E há quem diga que este governo é incompetente! Eles são competentíssimos!
O desmantelar das conquistas civilizacionais do pós 25 de Abril e a descredibilização da democracia sempre foram objetivos dos neoliberais. Aliás, a repressão da maioria da população e a destruição da democracia é um padrão comportamental neoliberal, seja cá ou no Chile, não podemos continuar a fingir que é apenas incompetência...
Ter uma visão diferente de como alcançar uma sociedade melhor é um direito, mas empreender políticas deliberadamente destrutivas que visam a concentração e a blindagem de poderes ilegítimos é criminoso!
Eu explico por que razão as vossas propostas políticas não passam da cepa torta, eleitoralmente falando.

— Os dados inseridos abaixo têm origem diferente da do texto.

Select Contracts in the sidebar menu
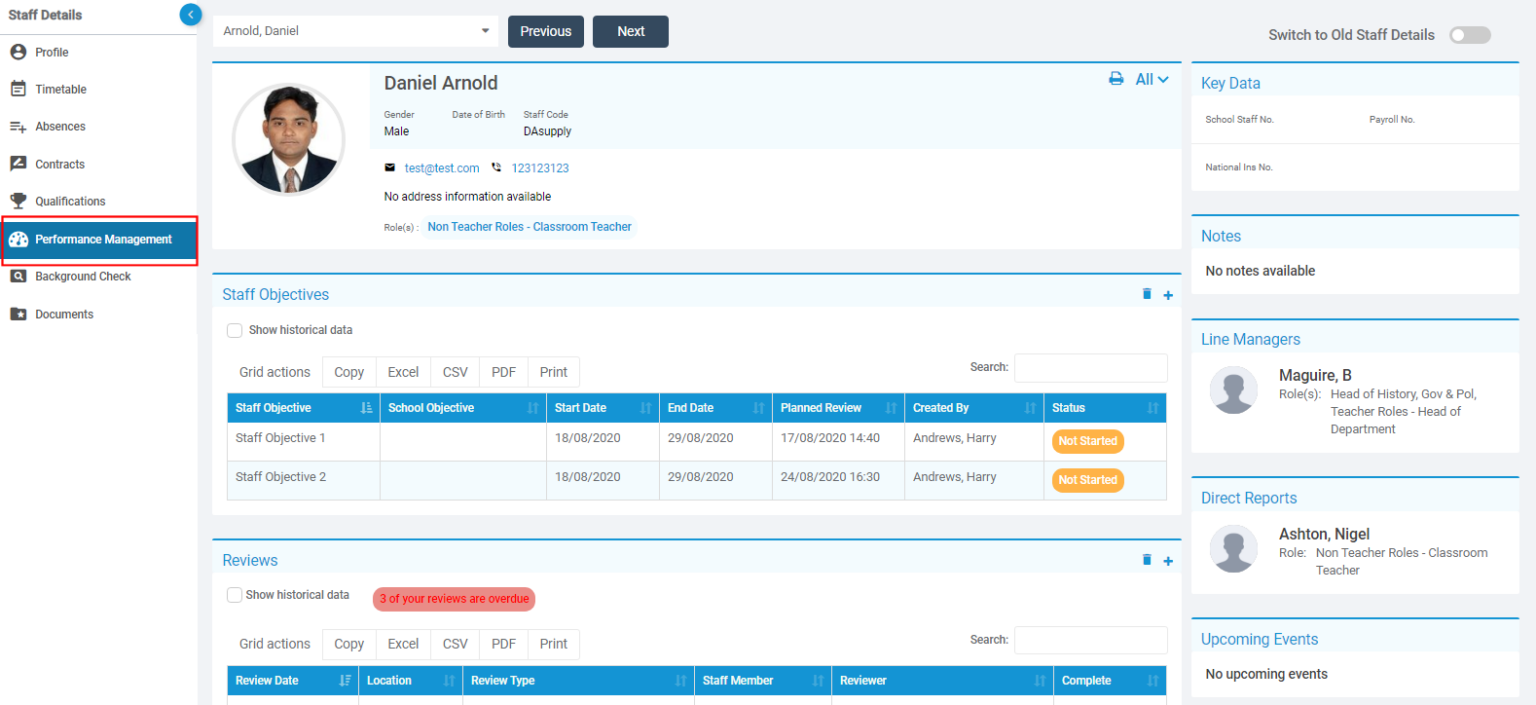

"No início da legislatura, saudava-se como sucesso a eliminação do défice externo mesmo quando essa eliminação era um mero efeito colateral da recessão; no final da legislatura, saúda-se como sucesso o crescimento económico mesmo quando acompanhado pelo regresso do défice externo."

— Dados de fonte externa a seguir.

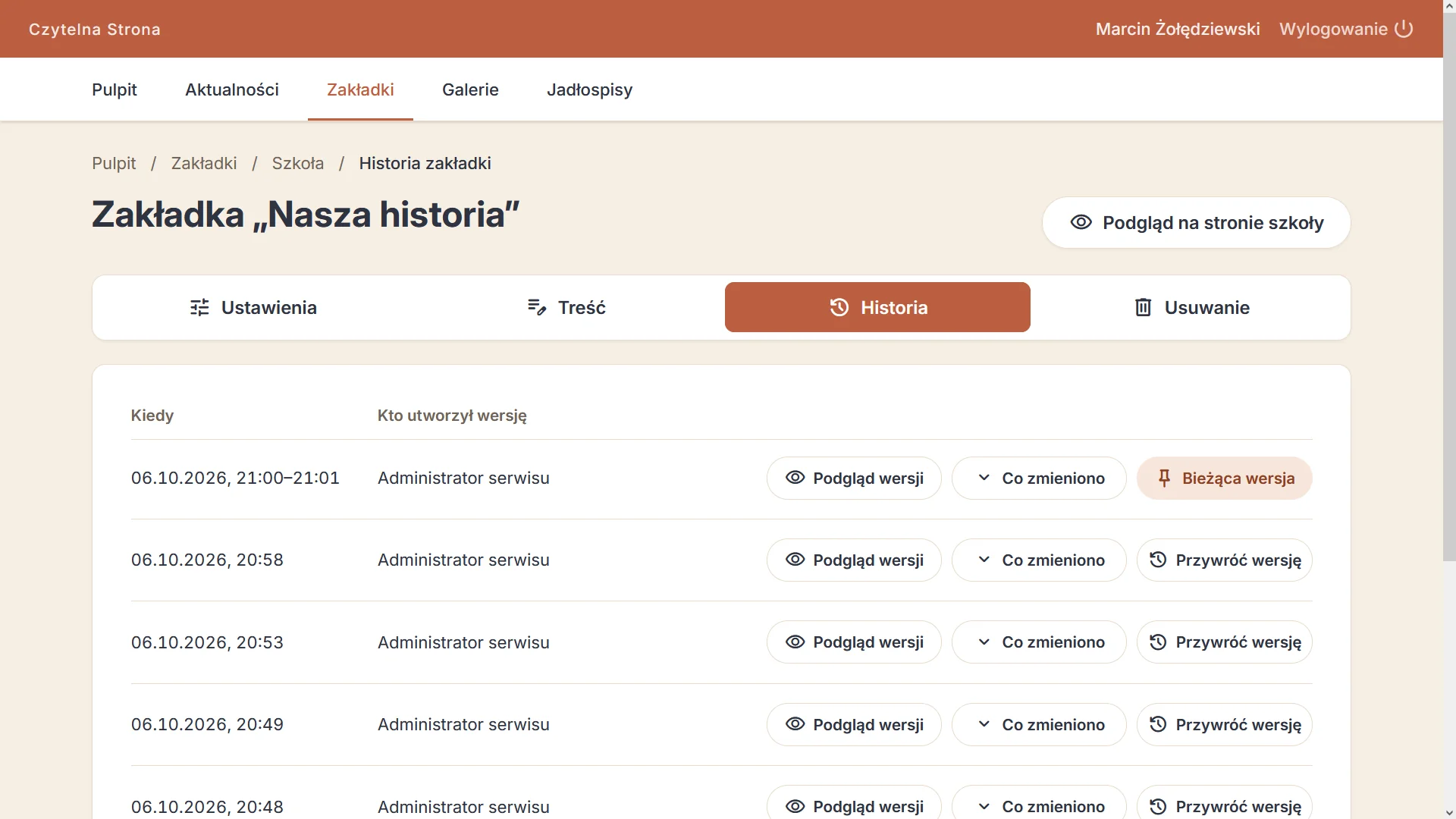1456x819 pixels.
Task: Click the edit-list icon on Treść tab
Action: [537, 307]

Vejamos os factos: o défice externo foi de 16 mil milhões em 2010 e durante mais de dez anos antes de 2012 foi sempre maior que 10 mil milhões. Em 2011 desceu metade e em 2012, 2013 e 2014 passou a um pequeno excedente (na pior das hipóteses passará a um défice que não chegará aos dois mil milhões em 2015).
Uma coisa é dizer que isto foi possível por uma conjuntura excepcionalmente favorável, o que é verdade, em especial no que diz respeito ao preço do petróleo.

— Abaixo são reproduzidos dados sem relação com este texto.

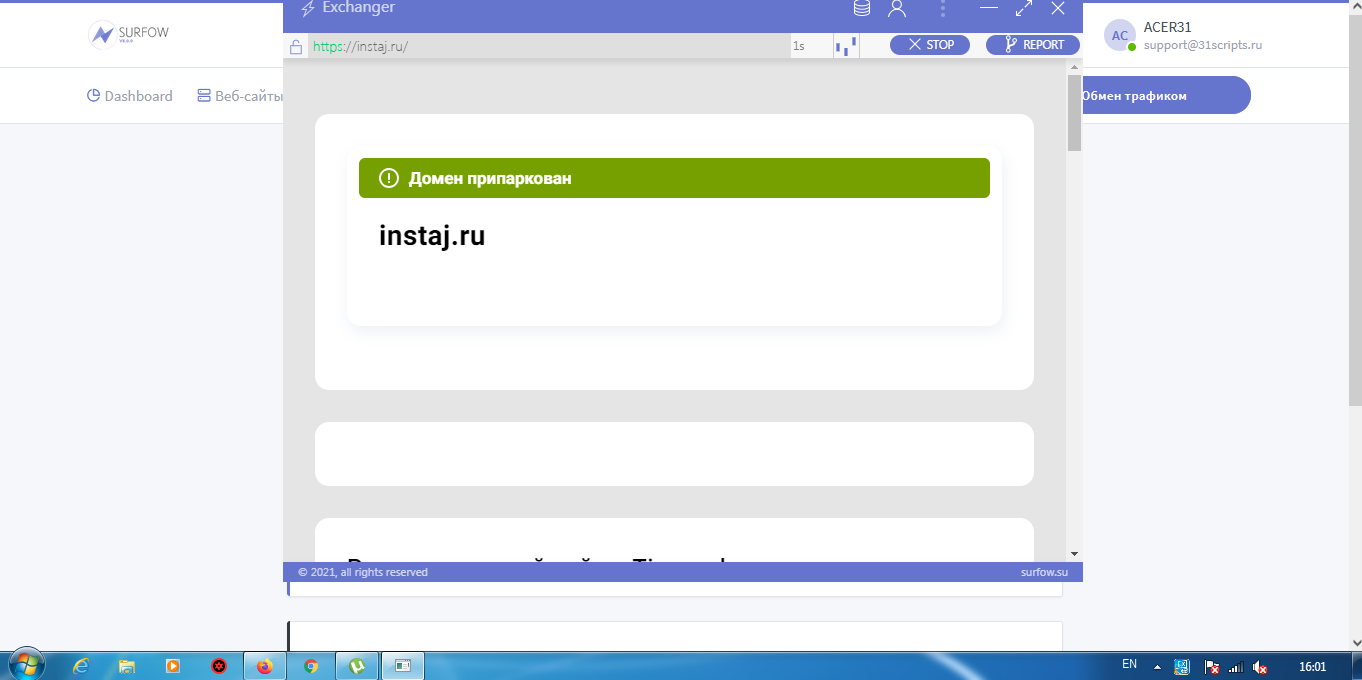Open the three-dot options menu
This screenshot has width=1362, height=680.
pyautogui.click(x=943, y=9)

Outra é pretender atirar areia para os olhos dos leitores fingindo que um défice de, no máximo, dois mil milhões é o mesmo que um défice externo de mais de dez mil milhões (já nem discuto a história da carochinha do efeito colateral da recessão no défice externo porque a diminuição das importações foi de 6,5% e o aumento das exportações foi de 25%).
Convençam-se de as pessoas não gostam de ter areias nos olhos e não vale a pena ir por aí.
henrique pereira dos santos
É o empreendorismo exportador que é famoso por exportar em barda refinados de crude. Nem percebo porque é que estamos com mais de 3 milhões de pobres, quase 1/3 da população.
O convencidozeco ainda anda por aqui.? Pensava que a espécie já tinha emigrado mas afinal ainda temos de o aturar por mais algum tempo.Enfim, é preciso o pessoal ter paciência para aturar os desmandos do rapazola mas em Democracia é assim mesmo: uns dizem as maiores bacoradas e muito convencidos e o resto tem de aguentar com tais espécies raras.
Pode ser que lhe falte o pio depois das eleições.Vamos ver.